At 220 pages long, this book, That Thing We Call A Heart by Sheba Karim will take you on a nostalgic ride.
The novel follows the story of Shabnam, a high school girl, who will soon start her college life. She is best friends with Farah but Farah’s change of fashion or rather, embracing the Islamic custom of Hijab puts distance between the two. However, the summer that they are apart, Shabnam discovers ‘That Thing We Call A Heart‘ and that’s what brings the two back together.
This is a simple, everyday story. It is quite episodic and made me nostalgic. The kind of bond between Farah and Shabnam is enviable.
Farah is a free spirited yet God loving girl. Shabnam is much like any other girl you will come across. It is, perhaps because of this trait, I felt an affinity towards Shabnam. I could totally relate to her. I loved the character of Farah. She is so carefree and mature that it is no wonder Jamie, Shabnam’s boyfriend, wanted to know Farah better. Even I want to know Farah better. She easily became my best buddy as well. Jamie, on the other hand, gave me negative vibes right from the beginning. And I loved how this character met its conclusion in Shabnam’s life. Another lovable character is Shabnam’s father whose love for poetry inspired me to put pen to paper and try writing a Ghazal. Of course, the credit for this goes to the author, Sheba Karim, who brought forth the beauty of Urdu poetry so deftly in this book. (I have loved Urdu poems and Ghazals and so I found myself recommending this book to almost everyone who shared my interest in Urdu poetry. If I am not reading a book or writing a book, I am reading Ghalib online.) And then there were small characters like Dino, Aunt Marianne, Shabnam’s mother, Ryan, Natasha, and Chotay Dada. The fact that Chotay Dada played a pivotal role in shaping an eminent episode in Shabnam’s life is praiseworthy. This character wasn’t present throughout and yet got himself a justified space in the plot. Even a bench in the park, by the pie shack, of that of Late Mrs. Joan Milton, was a character witnessing Shabnam’s love story unwind. The band, Antigone, and their assertive song that author penned in this book was inspiring.

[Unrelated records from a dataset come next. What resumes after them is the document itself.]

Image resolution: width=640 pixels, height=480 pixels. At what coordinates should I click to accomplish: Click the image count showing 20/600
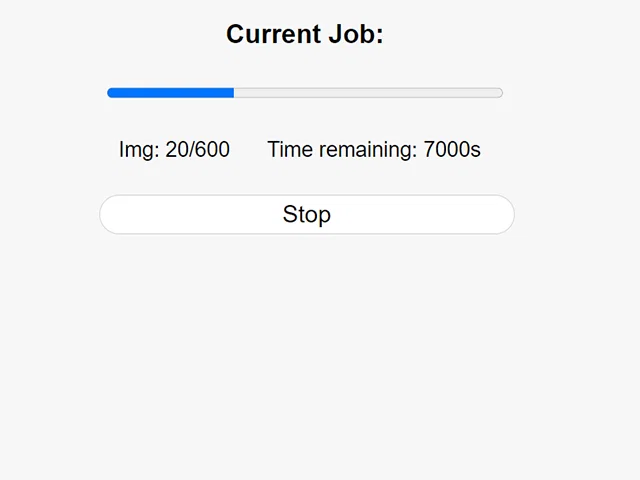(198, 150)
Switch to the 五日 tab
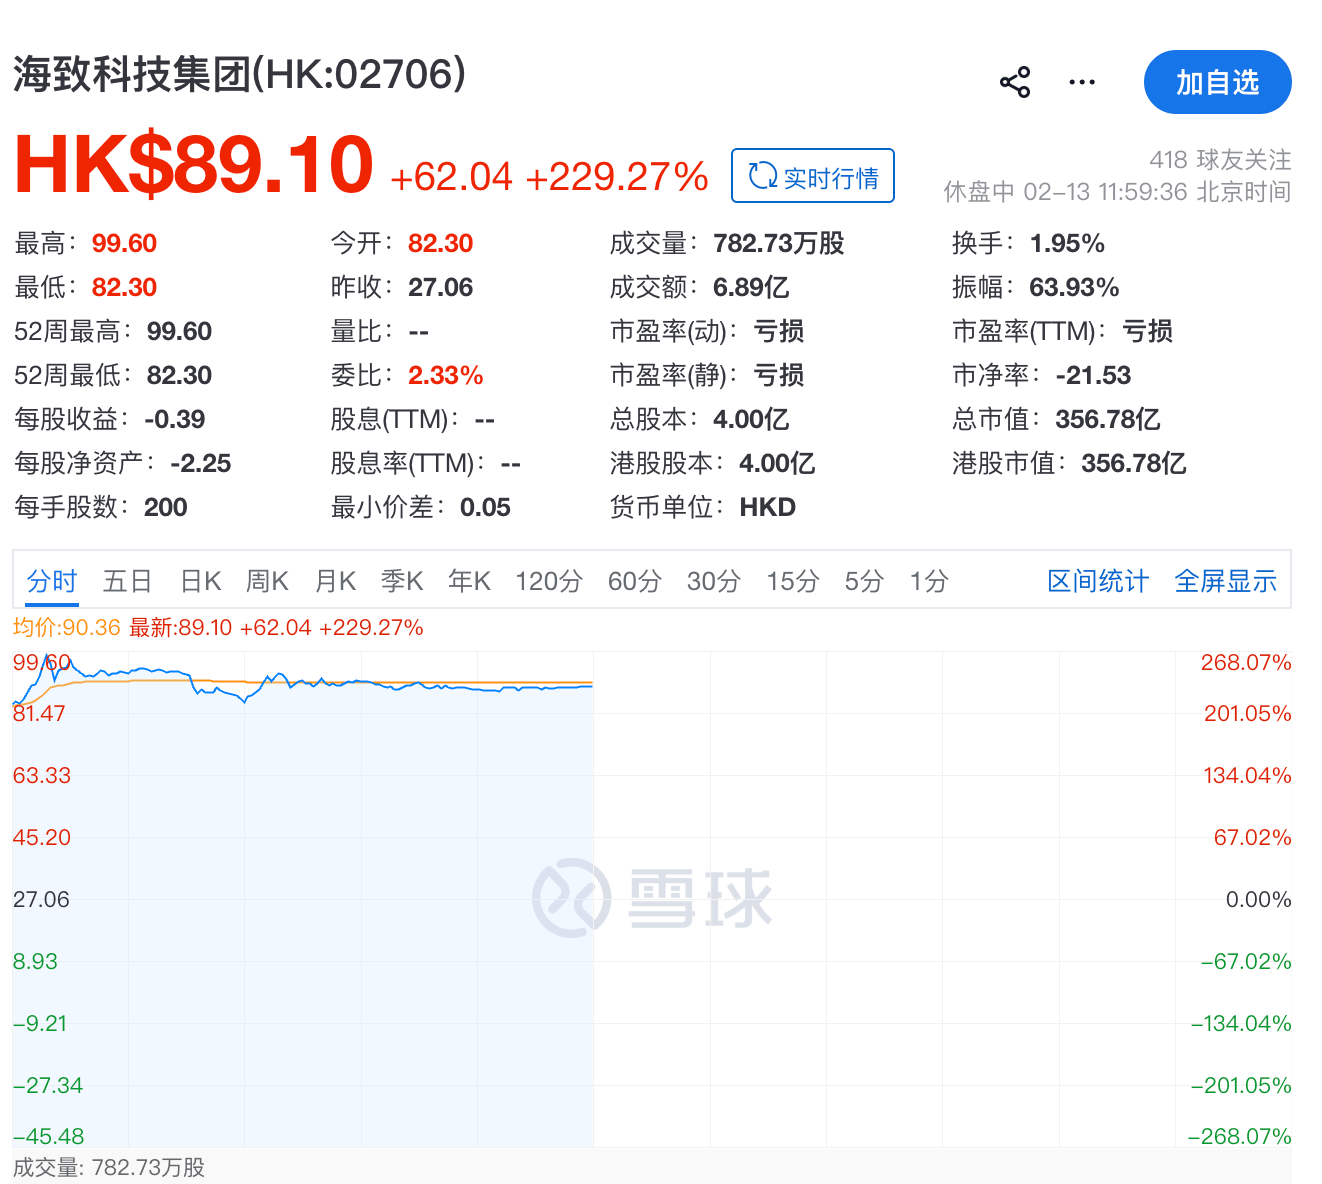 pos(127,581)
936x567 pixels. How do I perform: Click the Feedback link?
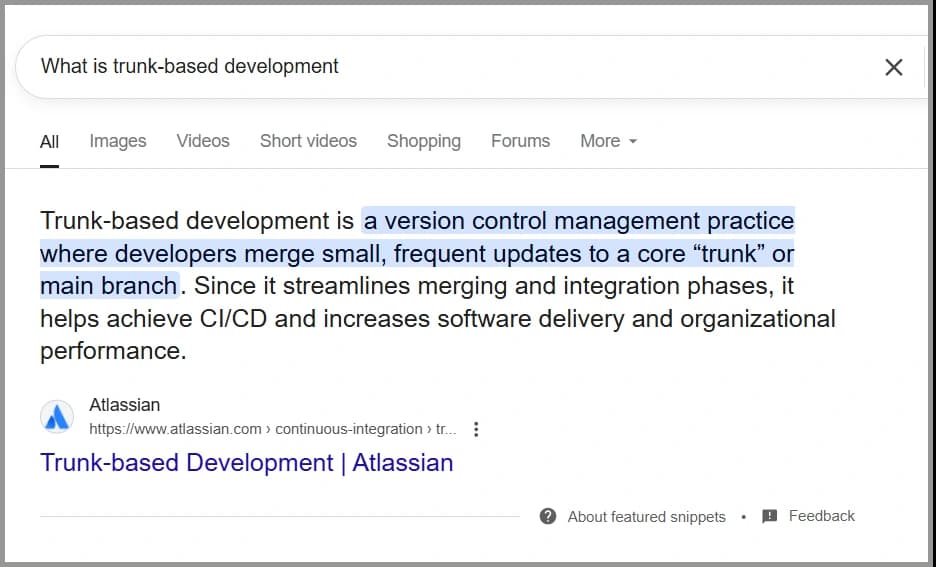pos(821,516)

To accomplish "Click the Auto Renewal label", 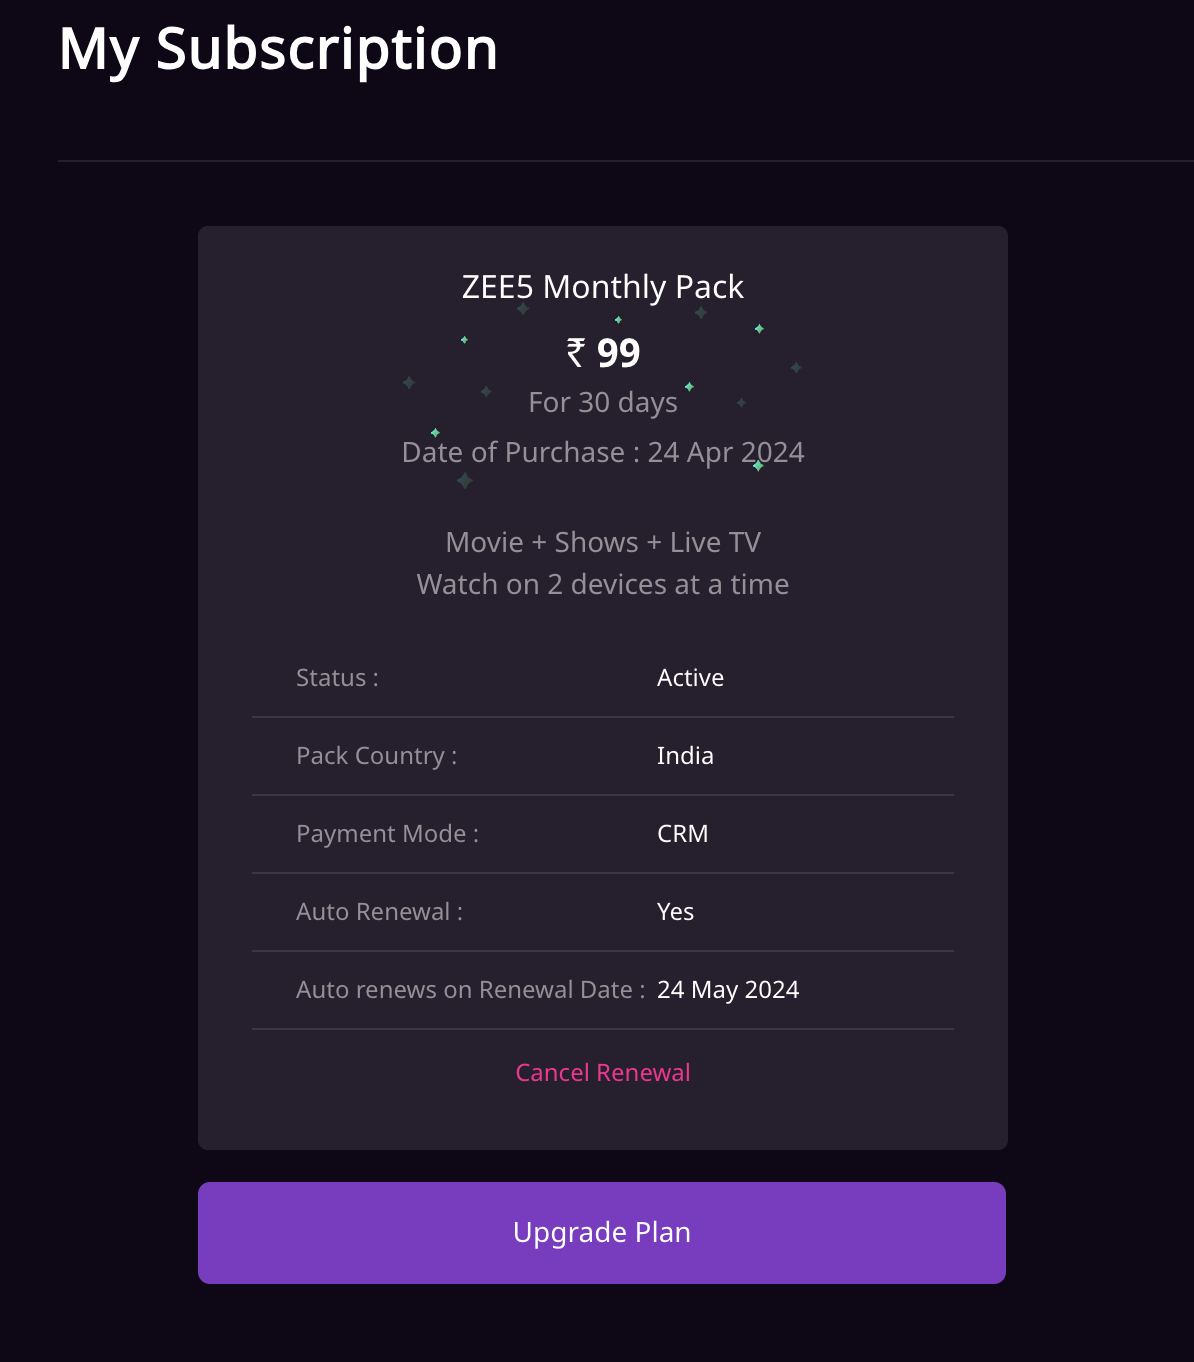I will (x=379, y=912).
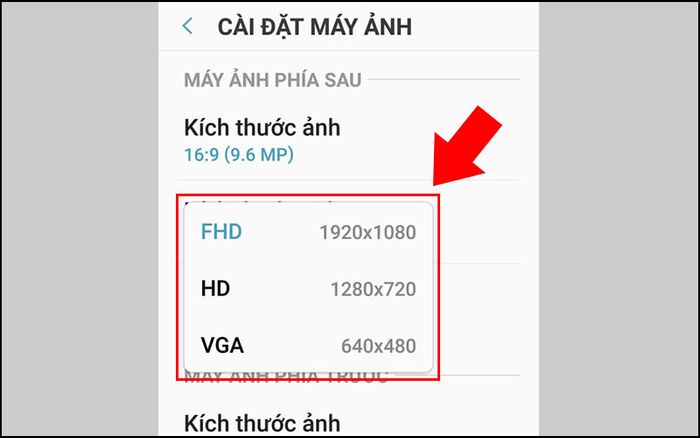Choose the HD video size option
Screen dimensions: 700x438
coord(308,289)
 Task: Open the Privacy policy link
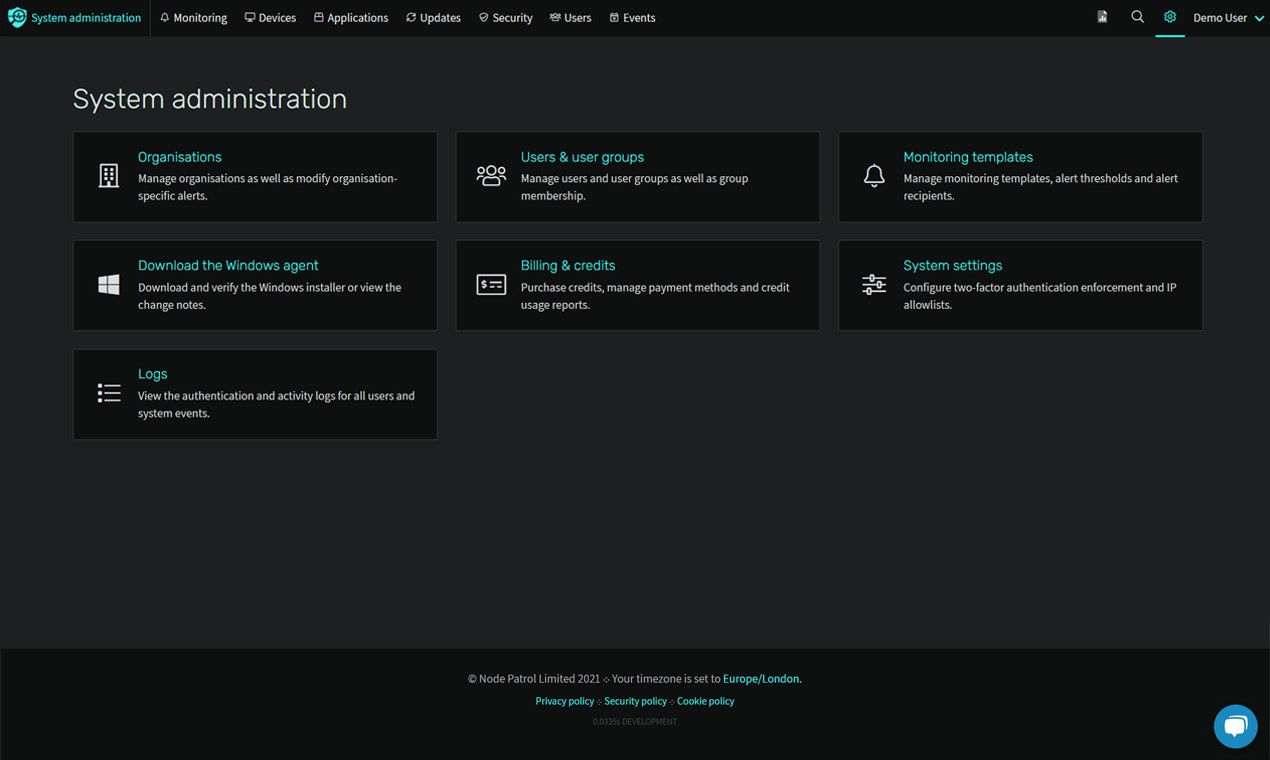[564, 701]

The author introduced two cultures in this book simultaneously – one, the high school culture of US, and two, the South Asian culture found in the households of Muslims living in US. I say, South Asian culture found in the households of Muslims living in US because, the way Qureshi and Farah’s family dwell in an alien setup is how any Indian Muslim will also find himself behaving in the environment. And the fact that Shabnam wants or at least shows a tad interest in being a part of the popular white teen group in school and abandons Farah when she starts wearing a Hijab shows the kind of dilemma Muslims face while among the White. The whole idea of wearing a Hijab and not wearing it, the treatment of a religion by the two young ladies – Farah and Shabnam, the jam Shabnam feels about being friends with a ‘Hijabi girl‘ are all portrayed so well and effortlessly by the author.
The conversations in this novel won me. They are emphatic and real. They are raw and mature. These words have an instant connect. The thoughts on love, Sufism, Urdu Poetry, Islamic culture of Hijab are so ripe that they struck a chord with me. And then there’s Dino’s story that made me mush. The conversations are peppered with humor and sarcasm enunciating the lingo of American teens.
What I didn’t like about this book is the fact that Partition of India in 1947 was just a part of a facade put up by Shabnam. It had no strong presence in the novel. I was perhaps expecting a twist wherein I could get to read more about Partition.
The author plays around the theme of love and break-up very well. At some point in our lives we have had our heart broken by our crush or ex. And that’s what the author portrays.
Overall, this novel is one coming-the-age story of Shabnam Qureshi.